- _Stated problem_: Continue the thesis abstract on faults and fluid flow in the Cedar Mesa Sandstone, picking up after its final sentence.

- _Reading passage_:
[start]

Date of Award:

8-2017

Document Type:

Thesis

Degree Name:

Master of Science (MS)

Department:

Geosciences

Department name when degree awarded

Geology

Committee Chair(s)

James P. Evans

Committee

James P. Evans

Committee

Kelly Bradbury

Committee

Elizabeth Petrie

Abstract

In the subsurface faults can act as both barriers and conduits for fluids or gases such as CO2, hydrocarbons, or water. It is often thought that faults in porous rocks such as sandstone are barriers to fluid flow. In this study we show that this is not always the case. In sandstones like the Cedar Mesa Sandstone it is very important to understand the relationships between this history of fault slip and fluid flow. Better understanding of how fluids migrate through faults and the damaged areas surrounding these faults has strong significance to the oil and gas industry.

In this study we examine a group of faults and their surrounding damage zones near Hite, Utah. We analyze three of these small-scale faults in more detail. In doing so we give insights into how these faults and their damage zones can effect fluid migration as well as the porosity and permeability in the Cedar Mesa Sandstone. Whole rock geochemistry, X-ray diffraction mineralogy, permeability data, petrography, ultraviolet photography, and outcrop observations were used to gain insights into cross-cutting relationships, past fluid compositions, and fault characteristics.

[end]

- _Recorded data_:
[start]

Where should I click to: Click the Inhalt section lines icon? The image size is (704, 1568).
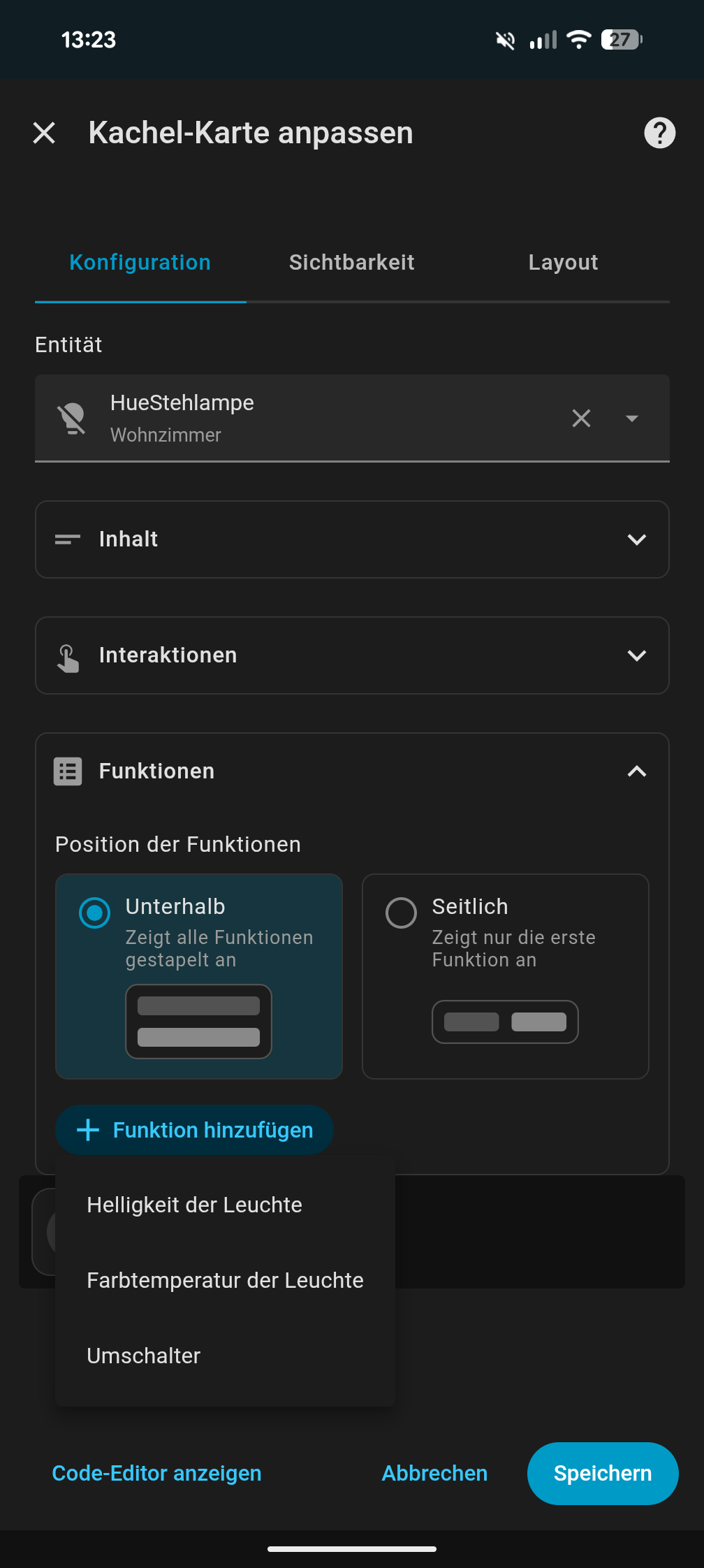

[end]

- _Answer to this exercise_:
From the data that was collected from these faults we have begun to describe a series of structural and fluid flow events. This series allows us to say that small-scale faults and fractures are features by which fluids can migrate preferentially. In this series of events we isolate two separate phases of movement. The first phase of movement being has a component of shear in which the edges of the fractures are not moving directly apart. This event is accompanied by a fluid flow event the emplaced iron oxide in the fractures and the surrounding formation. The second event is a phase when the faults become reactivated by a stress that created open mode fractures. This second is accompanied by a fluid flow event that has high calcium content and emplaces calcite in the fractures. Throughout this study we give evidence to support this series of movement and fluid events.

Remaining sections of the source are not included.